• _DATA RECORDS_:
[Start of section]
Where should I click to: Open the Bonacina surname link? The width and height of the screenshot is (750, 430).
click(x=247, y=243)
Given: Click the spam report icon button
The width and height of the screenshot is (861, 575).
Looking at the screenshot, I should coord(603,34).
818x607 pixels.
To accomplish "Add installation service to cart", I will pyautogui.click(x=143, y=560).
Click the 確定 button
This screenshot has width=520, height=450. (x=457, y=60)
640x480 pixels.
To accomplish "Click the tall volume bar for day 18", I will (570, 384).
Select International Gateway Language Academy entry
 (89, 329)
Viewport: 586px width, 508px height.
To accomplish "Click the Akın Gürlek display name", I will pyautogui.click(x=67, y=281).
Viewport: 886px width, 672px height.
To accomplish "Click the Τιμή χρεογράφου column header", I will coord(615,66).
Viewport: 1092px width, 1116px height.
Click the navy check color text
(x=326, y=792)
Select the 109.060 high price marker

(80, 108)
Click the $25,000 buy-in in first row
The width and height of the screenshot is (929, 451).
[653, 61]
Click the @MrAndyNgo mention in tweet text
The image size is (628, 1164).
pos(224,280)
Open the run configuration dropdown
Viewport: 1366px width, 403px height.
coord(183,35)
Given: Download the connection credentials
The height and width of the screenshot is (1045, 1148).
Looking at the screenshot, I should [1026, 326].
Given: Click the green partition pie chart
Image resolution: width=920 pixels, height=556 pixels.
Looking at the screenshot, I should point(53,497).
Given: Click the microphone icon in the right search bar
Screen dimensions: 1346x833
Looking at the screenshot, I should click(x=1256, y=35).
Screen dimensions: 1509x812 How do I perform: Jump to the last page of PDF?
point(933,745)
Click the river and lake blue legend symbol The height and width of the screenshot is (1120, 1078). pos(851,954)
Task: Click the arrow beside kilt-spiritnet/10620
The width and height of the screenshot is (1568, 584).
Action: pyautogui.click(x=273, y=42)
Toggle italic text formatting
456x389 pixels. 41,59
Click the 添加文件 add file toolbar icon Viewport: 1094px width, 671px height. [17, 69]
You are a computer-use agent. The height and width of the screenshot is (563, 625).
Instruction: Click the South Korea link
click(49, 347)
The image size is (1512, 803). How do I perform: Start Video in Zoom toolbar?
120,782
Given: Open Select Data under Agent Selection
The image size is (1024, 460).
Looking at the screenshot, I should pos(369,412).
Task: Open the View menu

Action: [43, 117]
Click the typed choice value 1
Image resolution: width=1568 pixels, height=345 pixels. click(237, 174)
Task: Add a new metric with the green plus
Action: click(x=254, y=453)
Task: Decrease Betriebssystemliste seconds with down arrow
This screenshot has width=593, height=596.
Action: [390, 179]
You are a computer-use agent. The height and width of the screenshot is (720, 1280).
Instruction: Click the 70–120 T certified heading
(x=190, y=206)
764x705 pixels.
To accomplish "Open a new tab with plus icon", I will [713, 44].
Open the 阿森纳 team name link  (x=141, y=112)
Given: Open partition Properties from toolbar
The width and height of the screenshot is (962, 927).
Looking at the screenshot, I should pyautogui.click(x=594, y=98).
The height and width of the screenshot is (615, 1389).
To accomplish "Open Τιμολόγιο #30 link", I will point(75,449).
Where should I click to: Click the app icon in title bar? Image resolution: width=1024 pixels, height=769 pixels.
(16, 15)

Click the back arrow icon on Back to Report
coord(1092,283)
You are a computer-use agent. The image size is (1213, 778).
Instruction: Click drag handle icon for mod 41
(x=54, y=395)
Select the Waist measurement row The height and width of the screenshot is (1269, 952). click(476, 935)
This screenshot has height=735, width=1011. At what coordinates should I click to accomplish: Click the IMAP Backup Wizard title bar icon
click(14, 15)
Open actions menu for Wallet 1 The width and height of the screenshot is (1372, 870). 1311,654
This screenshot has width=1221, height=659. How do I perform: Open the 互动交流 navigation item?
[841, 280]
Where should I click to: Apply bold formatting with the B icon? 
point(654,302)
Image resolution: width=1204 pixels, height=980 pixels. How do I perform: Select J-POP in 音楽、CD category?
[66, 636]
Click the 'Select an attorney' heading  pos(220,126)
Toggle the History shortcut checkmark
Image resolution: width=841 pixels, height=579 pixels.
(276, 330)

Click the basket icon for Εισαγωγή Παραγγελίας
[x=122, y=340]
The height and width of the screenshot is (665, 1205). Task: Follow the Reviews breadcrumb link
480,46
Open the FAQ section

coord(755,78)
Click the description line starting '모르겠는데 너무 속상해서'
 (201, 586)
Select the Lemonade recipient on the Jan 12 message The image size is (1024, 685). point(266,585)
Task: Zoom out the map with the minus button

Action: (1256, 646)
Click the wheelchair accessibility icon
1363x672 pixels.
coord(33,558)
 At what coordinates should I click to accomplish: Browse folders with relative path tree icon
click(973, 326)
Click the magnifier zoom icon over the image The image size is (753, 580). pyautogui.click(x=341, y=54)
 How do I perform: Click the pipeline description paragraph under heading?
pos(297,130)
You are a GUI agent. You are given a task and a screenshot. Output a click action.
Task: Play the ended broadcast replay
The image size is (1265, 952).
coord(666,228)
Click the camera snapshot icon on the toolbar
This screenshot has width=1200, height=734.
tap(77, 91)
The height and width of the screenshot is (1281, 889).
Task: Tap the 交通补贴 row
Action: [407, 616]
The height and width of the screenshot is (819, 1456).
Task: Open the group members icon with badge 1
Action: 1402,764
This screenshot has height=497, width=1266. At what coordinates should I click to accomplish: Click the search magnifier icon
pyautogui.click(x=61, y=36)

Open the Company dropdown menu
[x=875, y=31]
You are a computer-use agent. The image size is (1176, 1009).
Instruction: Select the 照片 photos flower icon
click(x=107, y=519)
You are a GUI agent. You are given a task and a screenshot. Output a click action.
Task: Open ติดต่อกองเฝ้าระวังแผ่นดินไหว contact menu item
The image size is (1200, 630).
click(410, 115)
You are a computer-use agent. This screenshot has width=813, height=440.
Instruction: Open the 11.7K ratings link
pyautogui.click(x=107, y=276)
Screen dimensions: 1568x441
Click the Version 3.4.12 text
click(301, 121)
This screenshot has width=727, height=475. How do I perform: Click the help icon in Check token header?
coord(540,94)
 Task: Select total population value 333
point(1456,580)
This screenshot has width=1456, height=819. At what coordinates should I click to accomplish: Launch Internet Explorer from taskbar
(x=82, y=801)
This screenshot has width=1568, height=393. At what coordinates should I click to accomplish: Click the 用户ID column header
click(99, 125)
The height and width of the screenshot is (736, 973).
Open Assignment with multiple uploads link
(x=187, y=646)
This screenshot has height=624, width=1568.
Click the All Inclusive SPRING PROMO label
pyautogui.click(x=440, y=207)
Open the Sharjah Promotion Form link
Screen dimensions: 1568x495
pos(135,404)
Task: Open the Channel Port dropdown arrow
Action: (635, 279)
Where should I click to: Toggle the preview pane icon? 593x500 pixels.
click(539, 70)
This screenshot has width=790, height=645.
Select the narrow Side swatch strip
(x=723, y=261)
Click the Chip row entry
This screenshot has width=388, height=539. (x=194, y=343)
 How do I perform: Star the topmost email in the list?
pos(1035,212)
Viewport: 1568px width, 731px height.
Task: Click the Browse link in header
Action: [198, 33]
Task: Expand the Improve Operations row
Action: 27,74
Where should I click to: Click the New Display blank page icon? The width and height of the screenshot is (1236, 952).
[End of section]
• _TASK REQUIREMENTS_: Looking at the records above, count the lines where the word "computer" appears. State only the number.

• _RESPONSE_: 5